Greens announce $1 billion additional investment in R&D
16 July 2014
Greens announce $1 billion additional investment in R&D, including business tax breaks
The Green Party has announced today that its economic priority for the election is building a smarter greener economy that benefits every New Zealander.
In the Party’s headline economic announcement, the Greens have launched their plan to build a smarter, more innovative economy which has as its centrepiece an additional $1 billion of government investment in research and development (R&D) above current spend, including tax breaks for business.
The key policy points in the Green Party’s plan for an innovative economy are:
1. $1
billion of new government funding over three years for
research and development, kick-starting a
transformational shift in how our economy creates
wealth.
2. Government to take a collaborative
partnership approach to innovation with the private
sector, which will include:
a. R&D funding
made up of tax credits and grants;
b. a requirement
for firms that go into overseas ownership to repay their
grants;
c. a new voluntary option for large grants,
where companies that receive significant taxpayer funds
agree to the Government taking an equity stake in their
business.
3. Enhanced incentives to study and teach
engineering, mathematics, computer and the physical
sciences. The Green Party will fund an additional
1,000 places at tertiary institutions for students of
engineering, mathematics, computer science, and the physical
sciences, costing $50 million per
year.
“Innovation lies at the heart of a smart, green economy. Economies that innovate do better over the long term, creating good jobs that pay well,” said Green Party Co-leader Dr Russel Norman.

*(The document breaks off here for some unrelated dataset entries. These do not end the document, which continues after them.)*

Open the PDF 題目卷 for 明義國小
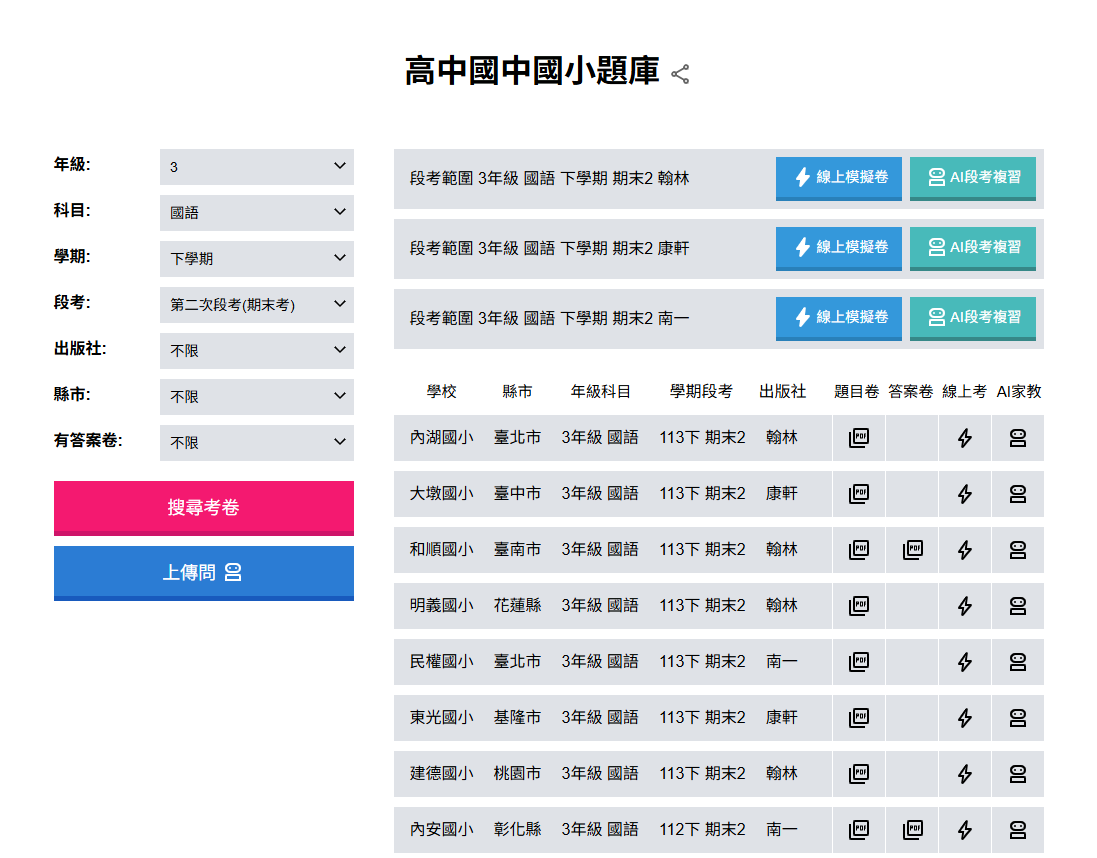 point(858,605)
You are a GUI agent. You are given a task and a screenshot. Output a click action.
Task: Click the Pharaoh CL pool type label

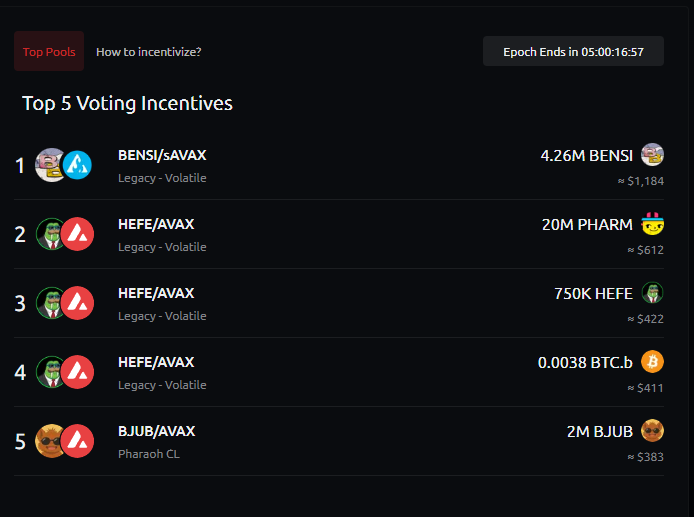click(149, 454)
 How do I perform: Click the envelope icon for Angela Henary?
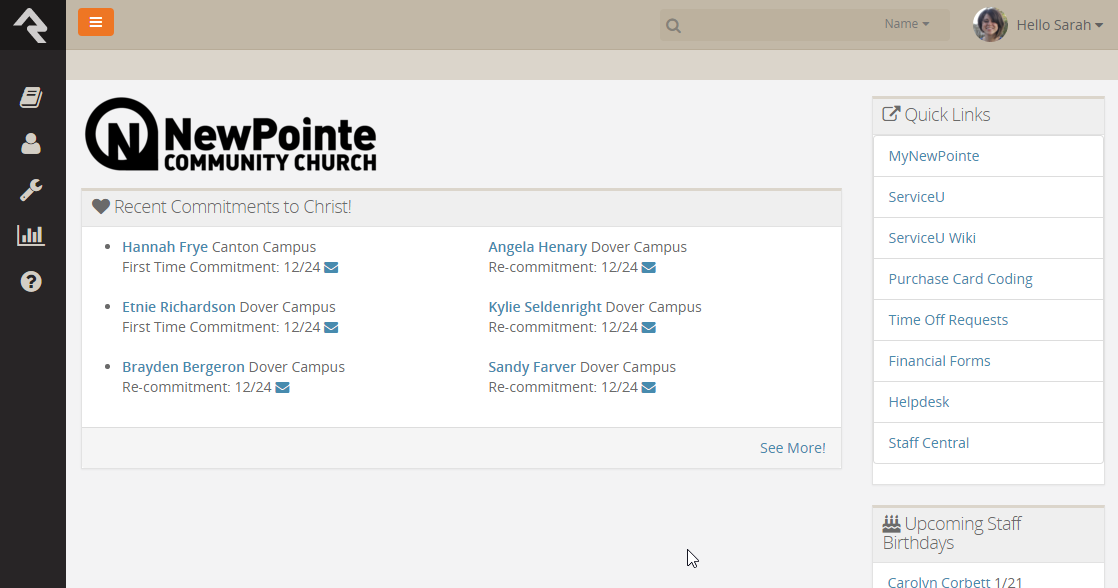[649, 268]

“Our economy is on the wrong track. We invest roughly only half what most other developed countries do on research and development.
“National plans to make this bad situation worse by cutting research investment in real terms by 10.2 percent over the next three years and by 21.0 percent out to 2023/24.
“We need a massive investment in research and development, not more cuts.
“The Government’s own 2011 review of the innovation sector recommended ‘progressive increases in Government investment in R&D…to at least match the OECD average’, but Steven Joyce’s funding plan will take our economy in the opposite direction.
“Steven Joyce has strapped innovation in a straitjacket. By putting himself at the centre of a complex web of R&D funding, the Minister is denying businesses the freedom to innovate on their own terms.
“The Green Party will reform Steven Joyce’s web of opaque grants and create a better system of R&D funding that mixes tax breaks for all companies and direct grants to steer the economy in a smarter, greener direction.
“The Green Party will set up an expert working group to advise on the best mechanism to deliver the additional funding we will inject into the R&D system, removing the current level of ministerial interference.
“We are committed to working with experts to design the exact distribution system. Unlike Steven Joyce, we don’t think politicians should have their fingers in everyone’s pie. That just delivers bad results.
“We want to provide business with the freedom to innovate. A tax credit creates a level playing field and means businesses can get government support for R&D without all the paperwork and bureaucracy inherent in the current system.
“We want business to get on with innovating. A tax credit is the simplest and quickest way to spur R&D activity.
“There is still room for direct government grants in our R&D system. We will establish new grant criteria to ensure greater investment is made in promising new paths in the ICT, renewable energy, and manufacturing sectors.
“A hybrid model of tax breaks and direct grants, underpinned by much higher levels of government funding, will mean more businesses invest in R&D transforming the way our economy produces wealth.
“We are the only major party going into this election pledging significant additional R&D investment to spur innovation in our economy.
“Innovation is one of the best ways to add value to our exports, raise wages, and better protect the natural world we love.
“Voters have a choice this election: National’s simplified pollution economy that creates few jobs and delivers uneven results. Or a smarter greener economy where innovation flourishes and we develop high-end export products the world needs.”